For me, it was always about the Little Swans. Violin classes formed a regular part of my childhood weeks and that meant developing an ear for the crescendo and decrescendo of Western classical music. Tchaikovsky always did sound like one of those congenial chaps, with none of Mozart’s overt romanticism or Wagner’s fierceness. I’m not sure when the Dance of the Little Swans seared itself into my brain as the epitome of all that is beautiful and graceful, perhaps during the Swan Lake performance in Calcutta in 2000 by The Bavarian State Ballet, even though I remember little of it other than beautiful white figures bathed in blue, shimmering across the stage.
Years later, after having abandoned my violin but not my fascination for ballet, armed with knowledge of the art derived from movies ranging from Billy Elliot and Center Stage to the animated Ballerina and, of course, Black Swan, I lined up outside Siri Fort Auditorium in Delhi on September 22, in an unusually Calcuttaesque downpour. It was surreal, even in the absence of a live orchestra. If you’ve ever had a penchant for fairy tales, the Swan Lake ballet is the closest you will ever come to seeing one unfold before your eyes. Between acts you find yourself marvelling at the years of forbearance and dedication that has led to a suppleness of human form that even fashion magazines can’t begin to replicate.
Act One belonged to the court jester, in this case played by Andrii Gavryshkiv in a red and black unitard, stealing the show with nimble footwork that only just spilled over into the absurd with minimum comic exaggerations!
Act Two belonged to the swans, their whole lamentation, and there is much to lament in this scene, seeing that these lovely birds are lovelier women when the sun sets.

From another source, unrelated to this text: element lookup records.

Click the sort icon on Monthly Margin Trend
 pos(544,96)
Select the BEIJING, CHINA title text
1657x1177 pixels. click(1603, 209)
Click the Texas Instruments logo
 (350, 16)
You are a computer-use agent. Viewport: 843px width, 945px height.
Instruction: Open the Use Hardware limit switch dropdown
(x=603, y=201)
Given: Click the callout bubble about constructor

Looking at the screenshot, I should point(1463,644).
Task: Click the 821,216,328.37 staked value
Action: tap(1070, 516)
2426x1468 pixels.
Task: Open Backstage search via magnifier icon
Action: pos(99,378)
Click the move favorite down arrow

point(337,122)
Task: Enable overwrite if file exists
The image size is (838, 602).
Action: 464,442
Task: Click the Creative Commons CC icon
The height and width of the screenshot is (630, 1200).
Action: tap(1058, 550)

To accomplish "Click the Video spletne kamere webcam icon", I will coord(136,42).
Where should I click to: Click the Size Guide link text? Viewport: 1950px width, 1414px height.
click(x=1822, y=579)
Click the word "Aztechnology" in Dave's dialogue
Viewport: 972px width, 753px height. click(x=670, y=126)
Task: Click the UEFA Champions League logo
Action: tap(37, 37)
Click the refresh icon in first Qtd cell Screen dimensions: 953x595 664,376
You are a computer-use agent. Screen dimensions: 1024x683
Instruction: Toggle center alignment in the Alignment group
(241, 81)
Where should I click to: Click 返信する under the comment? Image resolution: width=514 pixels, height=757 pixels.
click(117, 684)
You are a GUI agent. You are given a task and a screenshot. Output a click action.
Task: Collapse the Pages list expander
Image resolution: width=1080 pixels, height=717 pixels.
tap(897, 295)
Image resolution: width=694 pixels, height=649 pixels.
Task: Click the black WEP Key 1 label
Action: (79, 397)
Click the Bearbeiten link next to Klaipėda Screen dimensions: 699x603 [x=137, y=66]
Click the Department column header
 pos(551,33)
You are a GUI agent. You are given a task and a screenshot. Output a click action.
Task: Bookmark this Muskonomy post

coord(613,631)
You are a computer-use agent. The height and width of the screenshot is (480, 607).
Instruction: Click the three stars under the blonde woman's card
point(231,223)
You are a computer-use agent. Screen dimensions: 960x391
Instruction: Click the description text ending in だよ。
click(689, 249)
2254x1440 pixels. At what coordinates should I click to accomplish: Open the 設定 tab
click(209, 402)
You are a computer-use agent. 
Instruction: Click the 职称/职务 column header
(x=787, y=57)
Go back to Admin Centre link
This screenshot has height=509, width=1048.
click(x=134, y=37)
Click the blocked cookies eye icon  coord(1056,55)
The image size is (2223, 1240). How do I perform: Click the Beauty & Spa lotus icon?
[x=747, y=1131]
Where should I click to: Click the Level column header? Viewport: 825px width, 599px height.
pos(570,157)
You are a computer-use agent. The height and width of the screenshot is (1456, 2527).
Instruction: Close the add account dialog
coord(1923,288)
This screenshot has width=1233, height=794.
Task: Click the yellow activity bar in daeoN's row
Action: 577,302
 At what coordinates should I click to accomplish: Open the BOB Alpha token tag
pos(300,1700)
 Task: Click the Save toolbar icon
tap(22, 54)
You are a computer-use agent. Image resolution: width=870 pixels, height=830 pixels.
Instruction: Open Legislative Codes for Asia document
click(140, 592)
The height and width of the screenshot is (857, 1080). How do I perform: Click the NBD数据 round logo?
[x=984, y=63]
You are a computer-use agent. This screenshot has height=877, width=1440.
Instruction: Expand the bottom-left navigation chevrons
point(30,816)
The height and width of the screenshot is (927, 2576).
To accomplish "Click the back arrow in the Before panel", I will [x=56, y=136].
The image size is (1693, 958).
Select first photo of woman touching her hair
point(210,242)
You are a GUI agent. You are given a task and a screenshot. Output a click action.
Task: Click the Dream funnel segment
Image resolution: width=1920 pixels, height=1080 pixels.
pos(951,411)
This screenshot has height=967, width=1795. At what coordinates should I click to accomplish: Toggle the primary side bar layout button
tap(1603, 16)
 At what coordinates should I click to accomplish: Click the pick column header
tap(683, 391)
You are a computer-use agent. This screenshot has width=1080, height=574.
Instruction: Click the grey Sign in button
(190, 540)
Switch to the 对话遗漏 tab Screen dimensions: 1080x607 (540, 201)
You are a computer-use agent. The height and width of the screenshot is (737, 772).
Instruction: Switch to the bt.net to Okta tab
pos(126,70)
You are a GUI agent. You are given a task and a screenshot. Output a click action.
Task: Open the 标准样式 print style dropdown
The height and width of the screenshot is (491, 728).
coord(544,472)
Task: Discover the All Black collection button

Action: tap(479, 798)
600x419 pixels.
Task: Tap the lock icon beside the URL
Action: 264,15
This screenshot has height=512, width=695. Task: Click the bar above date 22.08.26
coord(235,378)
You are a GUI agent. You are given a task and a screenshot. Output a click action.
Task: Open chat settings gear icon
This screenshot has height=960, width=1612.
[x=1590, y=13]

In this act, the Little Swans didn’t fall short of my expectations of them, their legs moving in perfect synchrony to this sprightly bit of music, its fame secondary only to the music that has become synonymous with the ballet and which is first heard at the end of the first act to accompany the Flight of the Swans.
Act Three. Prince Siegfried makes the unpardonable mistake of failing to distinguish between his birdie love and her evil imposter. The act belongs to the guests who come to pay their respects to the queen, each dance different from the last in both costume and style. But Odile sweeps in and steals the show with her mesmerising pirouettes, which earned her a mid-act applause. Oh Evil, why art thou so desirable?
Act Four. Prince Siegfried bounds away to make amends but the sorcerer Von Rothbart isn’t going to just let him break the curse and cast aside his own daughter, the black swan. It’s a battle to the end, but which end? The one where the principals die while the other swans live? The one where Rothbart dies and the lovers live? The one where everyone dies? A whole new end?
It was to be a happy end, for Rothbart dies and the lovers are united, as humans, albeit the rare kind who retain their swan-like grace. It’s a happily-ever-after if you like that sort of thing. Personally, I’m all for some realism and trouble in paradise, but I’ll admit there’s a time and place for everything and Swan Lake is best concluded joyously.